EXCERPTED RECORDS -
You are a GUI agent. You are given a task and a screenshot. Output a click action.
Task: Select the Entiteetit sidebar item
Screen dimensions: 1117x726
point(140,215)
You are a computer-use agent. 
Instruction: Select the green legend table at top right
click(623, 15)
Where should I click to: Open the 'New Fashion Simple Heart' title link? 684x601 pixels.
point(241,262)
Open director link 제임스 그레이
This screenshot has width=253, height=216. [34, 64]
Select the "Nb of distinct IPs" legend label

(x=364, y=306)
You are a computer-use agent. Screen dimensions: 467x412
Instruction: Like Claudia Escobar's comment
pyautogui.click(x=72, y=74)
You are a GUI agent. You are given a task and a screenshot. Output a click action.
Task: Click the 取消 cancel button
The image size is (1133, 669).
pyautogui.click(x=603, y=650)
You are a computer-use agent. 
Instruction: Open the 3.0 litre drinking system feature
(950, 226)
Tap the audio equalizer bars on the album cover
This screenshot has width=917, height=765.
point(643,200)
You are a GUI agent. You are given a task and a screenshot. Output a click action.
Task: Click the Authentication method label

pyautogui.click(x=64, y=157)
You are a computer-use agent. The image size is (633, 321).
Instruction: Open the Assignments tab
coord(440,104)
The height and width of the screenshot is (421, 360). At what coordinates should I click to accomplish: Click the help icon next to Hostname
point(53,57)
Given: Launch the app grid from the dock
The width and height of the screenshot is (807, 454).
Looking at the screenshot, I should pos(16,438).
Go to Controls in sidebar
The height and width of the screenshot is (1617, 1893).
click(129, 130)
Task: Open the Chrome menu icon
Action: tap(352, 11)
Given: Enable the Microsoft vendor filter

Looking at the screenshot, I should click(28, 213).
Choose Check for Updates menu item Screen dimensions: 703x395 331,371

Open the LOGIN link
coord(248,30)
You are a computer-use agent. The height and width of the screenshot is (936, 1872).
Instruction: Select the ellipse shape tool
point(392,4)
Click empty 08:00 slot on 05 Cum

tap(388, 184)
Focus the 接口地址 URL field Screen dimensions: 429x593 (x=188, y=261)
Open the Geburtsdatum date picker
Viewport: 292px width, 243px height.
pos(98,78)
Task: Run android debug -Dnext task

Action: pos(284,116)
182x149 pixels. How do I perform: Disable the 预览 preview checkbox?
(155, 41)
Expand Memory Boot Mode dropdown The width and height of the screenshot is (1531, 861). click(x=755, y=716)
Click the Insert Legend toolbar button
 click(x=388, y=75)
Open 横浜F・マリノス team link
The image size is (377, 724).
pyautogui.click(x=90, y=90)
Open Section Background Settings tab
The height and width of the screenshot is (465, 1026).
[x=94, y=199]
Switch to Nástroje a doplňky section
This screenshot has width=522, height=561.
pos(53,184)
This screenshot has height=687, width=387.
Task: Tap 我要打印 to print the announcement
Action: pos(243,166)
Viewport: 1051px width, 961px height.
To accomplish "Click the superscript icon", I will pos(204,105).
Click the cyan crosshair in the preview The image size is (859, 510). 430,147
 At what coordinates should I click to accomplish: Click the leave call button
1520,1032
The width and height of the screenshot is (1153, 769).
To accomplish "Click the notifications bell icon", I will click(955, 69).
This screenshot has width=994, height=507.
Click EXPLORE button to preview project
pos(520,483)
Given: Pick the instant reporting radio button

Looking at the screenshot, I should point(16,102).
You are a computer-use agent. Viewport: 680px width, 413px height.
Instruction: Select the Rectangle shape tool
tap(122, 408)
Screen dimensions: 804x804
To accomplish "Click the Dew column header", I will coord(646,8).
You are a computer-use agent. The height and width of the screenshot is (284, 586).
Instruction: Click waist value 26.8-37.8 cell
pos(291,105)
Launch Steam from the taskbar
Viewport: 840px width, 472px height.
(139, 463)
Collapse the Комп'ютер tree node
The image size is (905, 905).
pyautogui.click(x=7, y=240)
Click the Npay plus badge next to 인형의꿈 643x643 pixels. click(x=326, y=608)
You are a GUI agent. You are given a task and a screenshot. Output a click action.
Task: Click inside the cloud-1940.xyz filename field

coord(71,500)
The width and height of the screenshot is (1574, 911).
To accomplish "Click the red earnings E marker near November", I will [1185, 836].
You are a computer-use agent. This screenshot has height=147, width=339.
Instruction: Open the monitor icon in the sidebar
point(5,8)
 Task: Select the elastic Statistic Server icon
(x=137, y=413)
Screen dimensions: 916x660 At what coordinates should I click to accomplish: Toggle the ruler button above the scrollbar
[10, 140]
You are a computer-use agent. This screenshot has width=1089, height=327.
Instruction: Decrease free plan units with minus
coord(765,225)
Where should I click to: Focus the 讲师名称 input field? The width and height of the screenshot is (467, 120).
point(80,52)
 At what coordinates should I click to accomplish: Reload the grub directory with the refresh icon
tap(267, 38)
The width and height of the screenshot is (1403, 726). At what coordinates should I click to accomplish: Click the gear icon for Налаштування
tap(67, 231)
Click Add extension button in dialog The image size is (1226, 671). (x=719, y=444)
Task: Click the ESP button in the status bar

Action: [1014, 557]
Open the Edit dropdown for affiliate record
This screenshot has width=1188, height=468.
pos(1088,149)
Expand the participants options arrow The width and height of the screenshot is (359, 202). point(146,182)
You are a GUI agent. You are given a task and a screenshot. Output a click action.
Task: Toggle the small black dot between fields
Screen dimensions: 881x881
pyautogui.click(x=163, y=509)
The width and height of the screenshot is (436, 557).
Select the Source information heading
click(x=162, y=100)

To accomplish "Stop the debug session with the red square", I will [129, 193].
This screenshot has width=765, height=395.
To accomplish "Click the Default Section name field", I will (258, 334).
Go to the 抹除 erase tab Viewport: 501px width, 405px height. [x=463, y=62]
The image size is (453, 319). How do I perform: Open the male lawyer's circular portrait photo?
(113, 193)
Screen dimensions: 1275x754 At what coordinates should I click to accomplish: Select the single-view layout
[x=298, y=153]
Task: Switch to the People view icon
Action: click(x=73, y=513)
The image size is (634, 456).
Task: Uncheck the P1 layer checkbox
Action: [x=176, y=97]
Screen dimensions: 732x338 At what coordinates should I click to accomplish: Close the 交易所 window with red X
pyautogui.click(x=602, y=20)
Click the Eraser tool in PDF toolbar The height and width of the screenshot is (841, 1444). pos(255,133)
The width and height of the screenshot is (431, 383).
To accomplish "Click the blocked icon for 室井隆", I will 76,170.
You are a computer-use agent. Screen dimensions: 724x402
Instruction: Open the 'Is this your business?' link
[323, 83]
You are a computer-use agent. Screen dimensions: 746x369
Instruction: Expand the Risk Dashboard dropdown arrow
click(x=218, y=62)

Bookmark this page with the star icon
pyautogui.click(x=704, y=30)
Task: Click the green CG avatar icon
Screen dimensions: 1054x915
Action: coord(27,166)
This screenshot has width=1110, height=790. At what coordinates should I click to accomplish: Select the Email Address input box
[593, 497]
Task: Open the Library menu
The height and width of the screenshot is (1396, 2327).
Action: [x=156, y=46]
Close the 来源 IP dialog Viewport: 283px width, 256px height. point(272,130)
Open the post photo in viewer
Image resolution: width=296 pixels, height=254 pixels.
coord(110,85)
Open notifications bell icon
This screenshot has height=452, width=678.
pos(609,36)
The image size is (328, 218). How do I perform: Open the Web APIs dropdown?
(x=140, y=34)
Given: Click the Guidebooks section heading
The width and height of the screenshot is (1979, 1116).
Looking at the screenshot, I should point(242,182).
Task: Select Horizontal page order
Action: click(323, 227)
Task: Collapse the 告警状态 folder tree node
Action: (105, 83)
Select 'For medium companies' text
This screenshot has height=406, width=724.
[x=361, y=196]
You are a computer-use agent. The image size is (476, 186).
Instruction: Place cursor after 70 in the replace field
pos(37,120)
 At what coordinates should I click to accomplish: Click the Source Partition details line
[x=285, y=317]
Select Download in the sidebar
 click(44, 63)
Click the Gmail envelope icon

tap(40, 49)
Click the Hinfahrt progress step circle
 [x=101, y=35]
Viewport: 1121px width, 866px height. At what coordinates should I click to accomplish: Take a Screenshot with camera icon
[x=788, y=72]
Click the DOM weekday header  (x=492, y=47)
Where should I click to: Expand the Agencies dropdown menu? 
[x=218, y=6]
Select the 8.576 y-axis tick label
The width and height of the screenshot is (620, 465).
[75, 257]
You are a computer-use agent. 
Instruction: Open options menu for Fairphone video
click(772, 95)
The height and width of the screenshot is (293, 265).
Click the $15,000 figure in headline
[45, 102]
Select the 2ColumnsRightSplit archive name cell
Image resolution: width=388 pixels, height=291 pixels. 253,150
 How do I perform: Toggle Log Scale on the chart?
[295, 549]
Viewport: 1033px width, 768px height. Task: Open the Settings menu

TASK INSTRUCTIONS -
In the listing above, rewrite the lines beginning at the line that has "You are a computer-use agent. Screen dimensions: 724x402" and stopping after the line that has "pyautogui.click(x=704, y=30)". Replace "Risk Dashboard" with "Risk Summary" and leave everything else unchanged.

CORRECT RESULT -
You are a computer-use agent. Screen dimensions: 724x402
Instruction: Open the 'Is this your business?' link
[323, 83]
You are a computer-use agent. Screen dimensions: 746x369
Instruction: Expand the Risk Summary dropdown arrow
click(x=218, y=62)

Bookmark this page with the star icon
pyautogui.click(x=704, y=30)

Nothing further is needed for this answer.